The last part gets pretty unambiguously confirmed by the Reems survivors. They say that the the despair was harvested from people Reems conquered, and that was used to bind demons, but now the demons are loose and angry and brought their friends, so "Reems is no more".


habeasdorkus posted:

Also, did we ever conclude how Wapentake is pronounced? In my head it's Wah-pen-tah-kay, but I know it's of Anglo-Saxon origin and not east coast Native American.

OED gives four options. Take your pick!

Brit. /ˈwɒp(ə)nteɪk/, /ˈwap(ə)nteɪk/, U.S. /ˈwępənˌteɪk/, /ˈwɑpənˌteɪk/

I kinda like the first one -- it's like how you pronounce Wapping.

Lead out in cuffs
Sep 18, 2012

"That's right. We've evolved."

"I can see that. Cool mutations."




Hyphen-ated posted:

there's a map here https://www.deviantart.com/cultureulterior/art/Line-military-overview-map-548623672
(i have to click the image and then additionally do "open image in new tab" in order to actually see any of it though, because of the transparent background)

but the person who made this is confused about the difference between east and west. so it's not really a very good reference

Yeah I'd found that one, and the person is also confused about the direction of the Folded Hills, which are described as running from WNW to ESE, not NNW to SSE as in that map.

LLSix posted:

Almost none of that map matches my mental map. I'd have to go back and check the books to be sure which of us is wrong though and :effort:

Lol yep, see above.



cultureulterior posted:

Yeah I really have to redo that.

Oh hey! Yeah it'd be great if you felt up to it. I also feel like the Northern Hills should be deeper than that? The March North spanned about 200km of ground, and the climactic events still happened some indefinite but long distance from the Archonate proper.

Lead out in cuffs
Sep 18, 2012

"That's right. We've evolved."

"I can see that. Cool mutations."




But I'd put the simple list of geo-facts in a Google Doc, and move it to the whiteboard/map/whatever as a second pass.

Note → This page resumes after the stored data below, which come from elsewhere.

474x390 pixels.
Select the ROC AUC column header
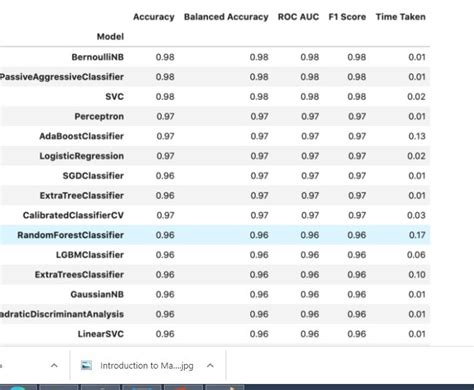coord(298,17)
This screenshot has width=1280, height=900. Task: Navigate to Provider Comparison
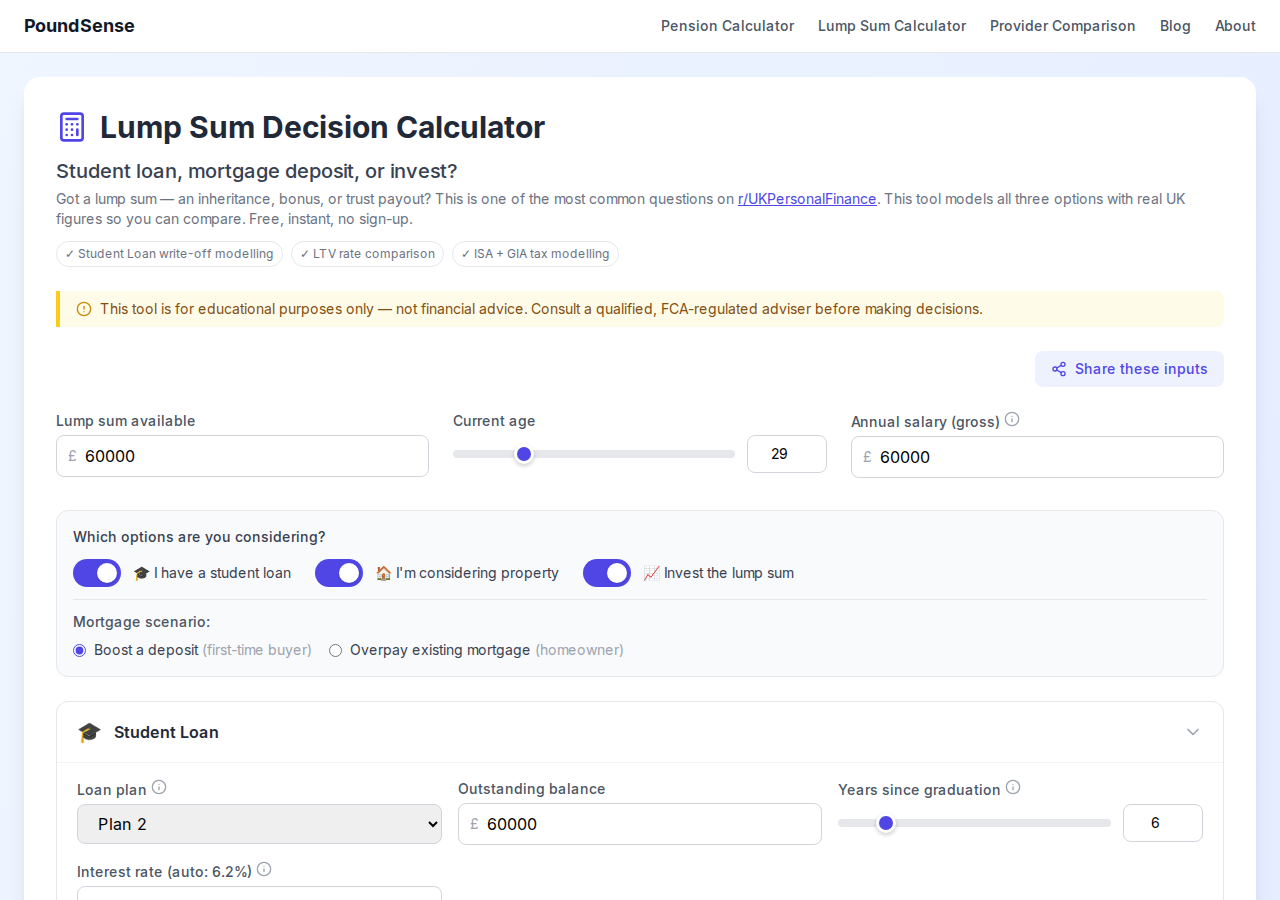tap(1063, 26)
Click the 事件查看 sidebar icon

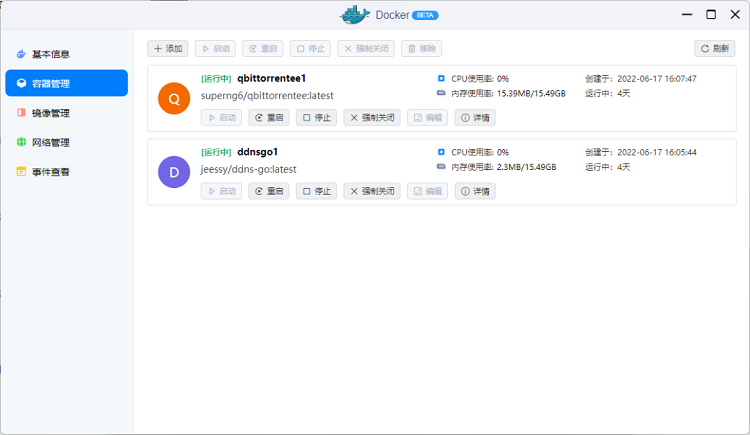[x=21, y=172]
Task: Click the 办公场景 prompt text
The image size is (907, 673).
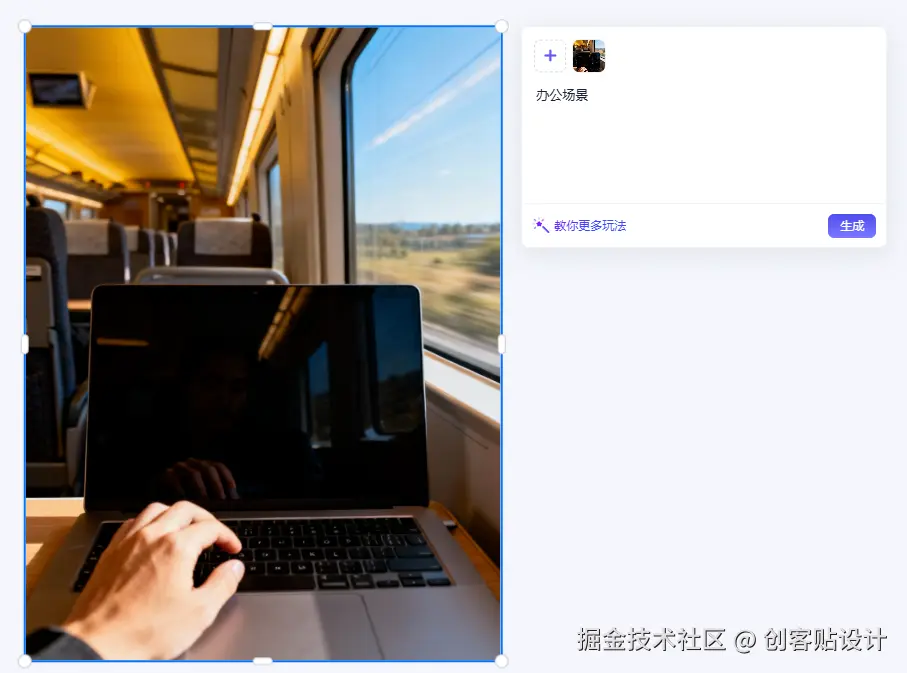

(Also interested, unsure of my actual time availability, but interested.)

Lead out in cuffs
Sep 18, 2012

"That's right. We've evolved."

"I can see that. Cool mutations."




Google Jeb Bush posted:

diog feels a chill run down his spine at the idea of us being encouraged in this sort of nonsense

Lol I've definitely had a few moments of "could they be the same person?"

(But I'm fairly sure they're not.)

Lead out in cuffs
Sep 18, 2012

"That's right. We've evolved."

"I can see that. Cool mutations."




habeasdorkus posted:

I've completed my re-read of A Succession of Bad Days, and in doing so added everything I could find about places to the google doc notepad. I'm very confused on precisely how many canals there are in the Creeks. The joke about their being a parliamentary riding called the Western West West-East Canal was good, though.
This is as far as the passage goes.